▶ **ПОСТАВЛЕННАЯ ЗАДАЧА**:
Оформите нумерованным списком строки от той, что содержит «Where should I click to: Select», до последней строки включительно, опустив пустые. Изображения в ответ не включайте.

▶ **Записи, взятые из коллекции**:
# # #

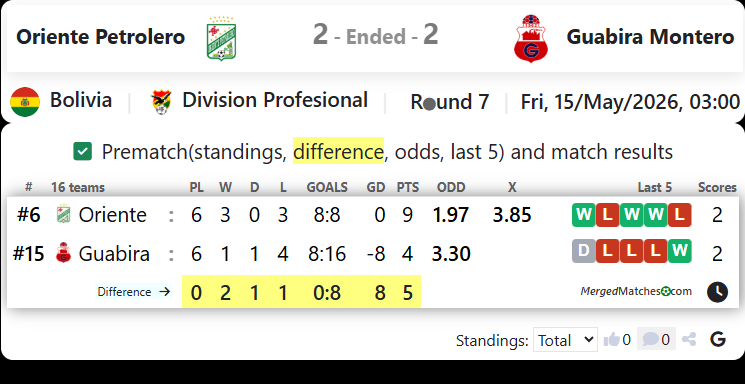The width and height of the screenshot is (745, 384).
Task: Click the Division Profesional league logo
Action: point(162,102)
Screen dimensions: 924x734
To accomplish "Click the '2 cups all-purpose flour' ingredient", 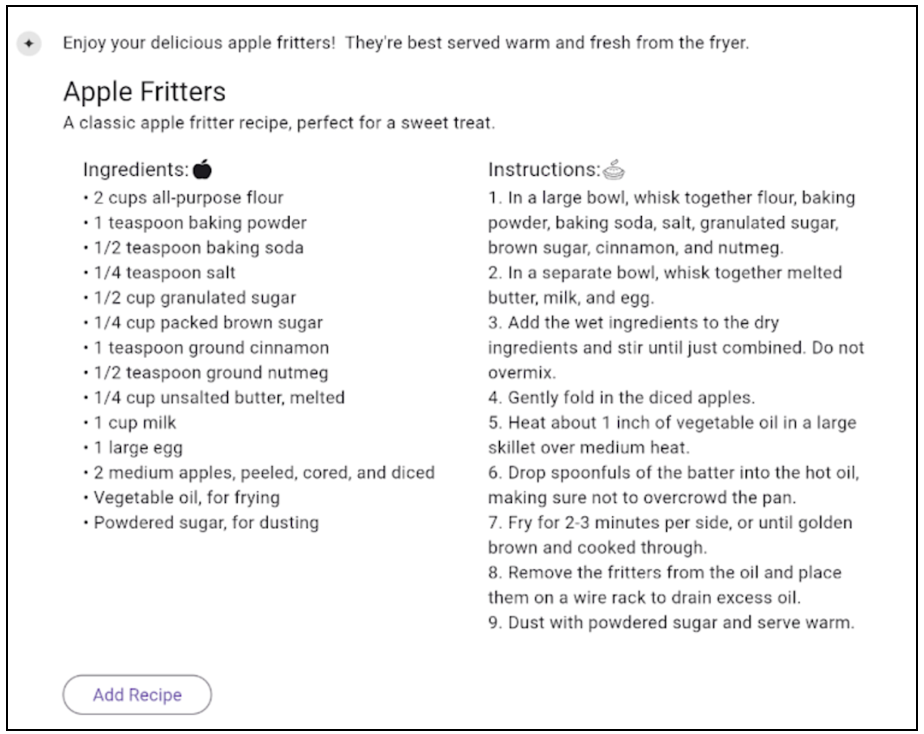I will tap(188, 197).
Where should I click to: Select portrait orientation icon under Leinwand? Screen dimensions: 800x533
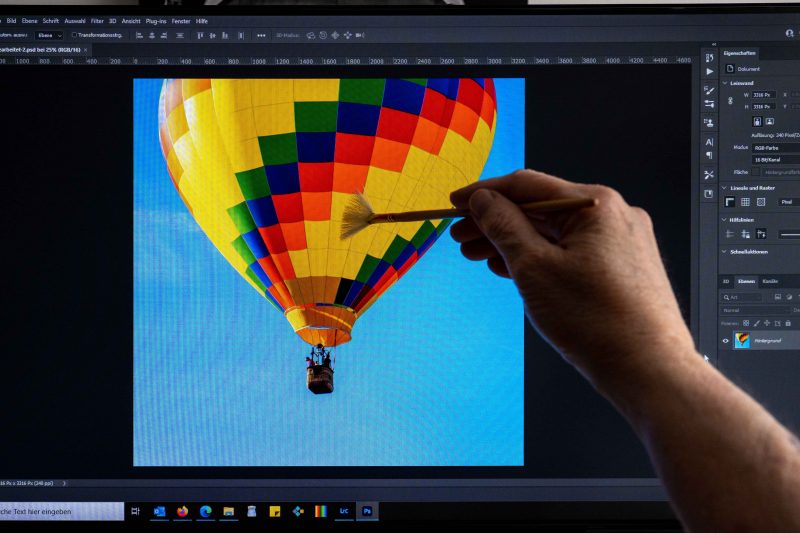pyautogui.click(x=757, y=121)
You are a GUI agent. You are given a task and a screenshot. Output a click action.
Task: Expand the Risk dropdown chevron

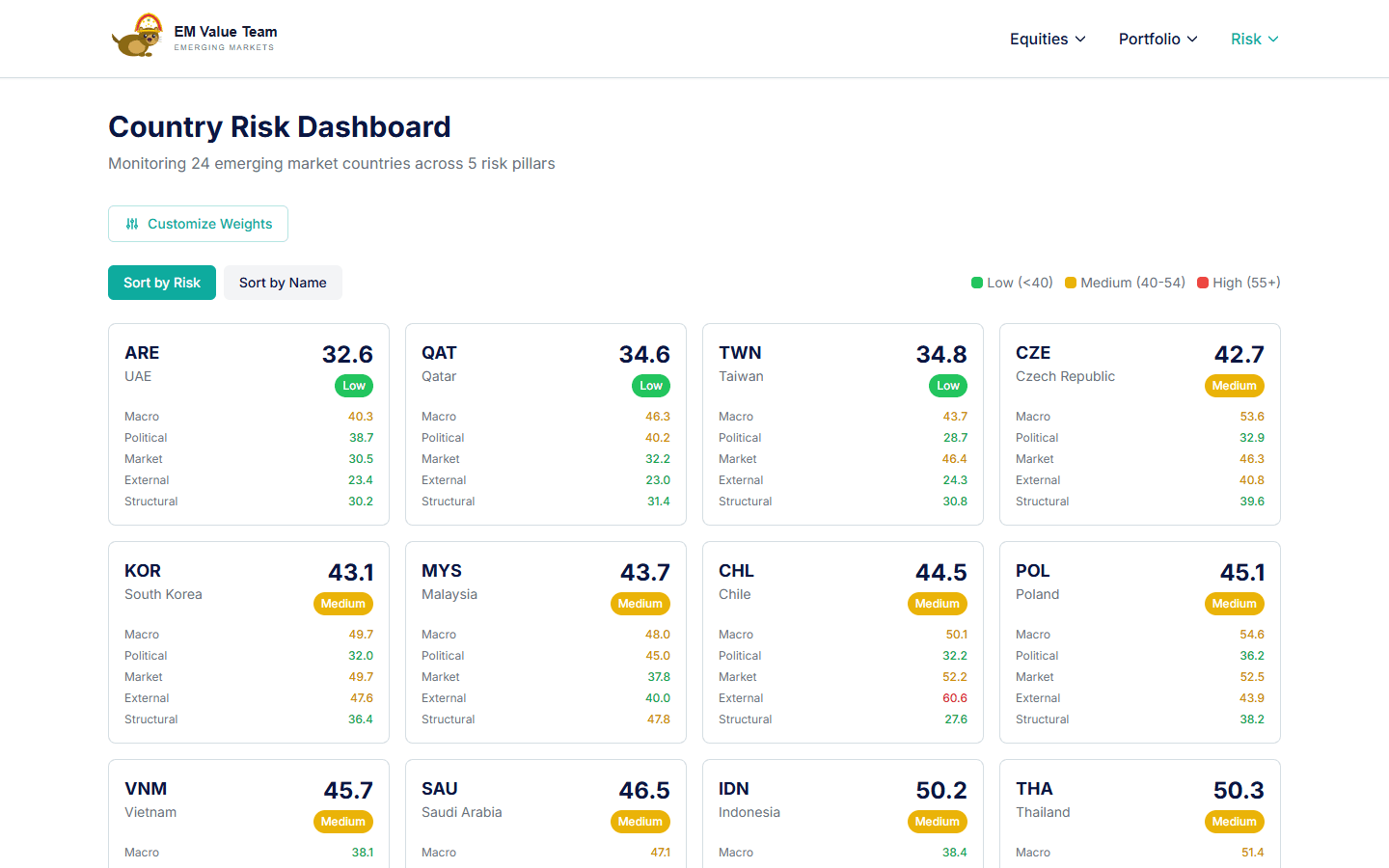click(x=1274, y=40)
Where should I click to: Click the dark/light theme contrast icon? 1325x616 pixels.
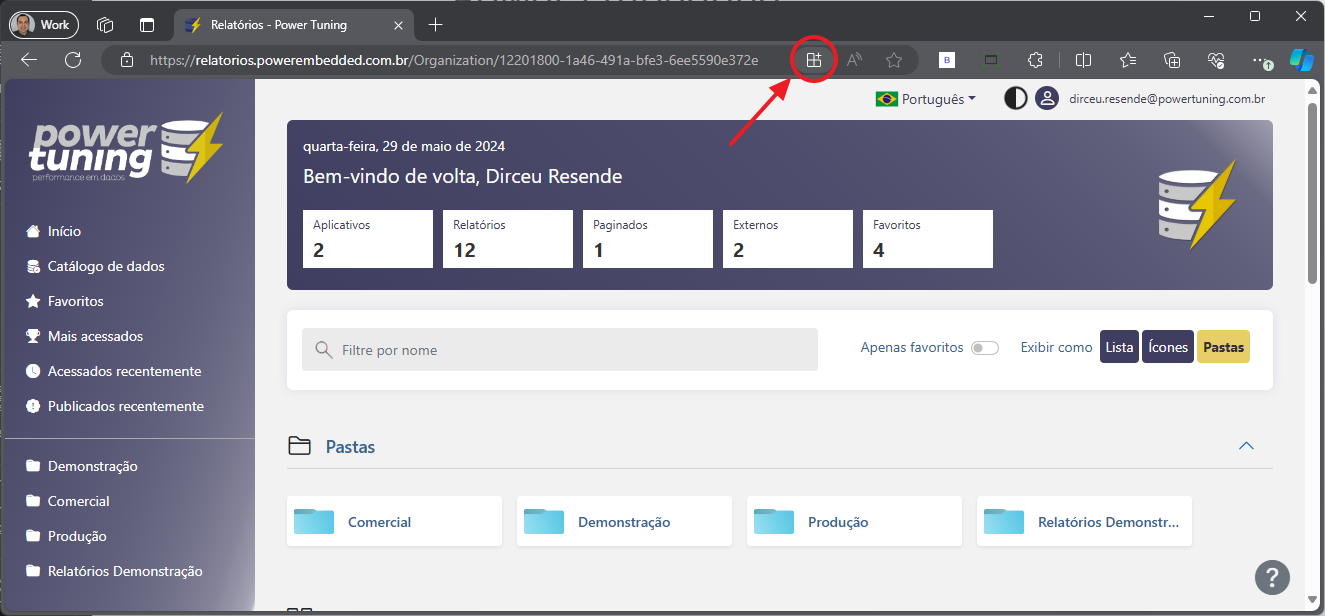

# # #

▶ **РЕЗУЛЬТАТ УПРАЖНЕНИЯ**:
1. Where should I click to: Select portrait orientation icon under Leinwand? Screen dimensions: 800x533
2. pyautogui.click(x=757, y=121)
3. You are a GUI agent. You are given a task and a screenshot. Output a click action.
4. Task: Expand the Risk dropdown chevron
5. click(x=1274, y=40)
6. Where should I click to: Click the dark/light theme contrast icon? 1325x616 pixels.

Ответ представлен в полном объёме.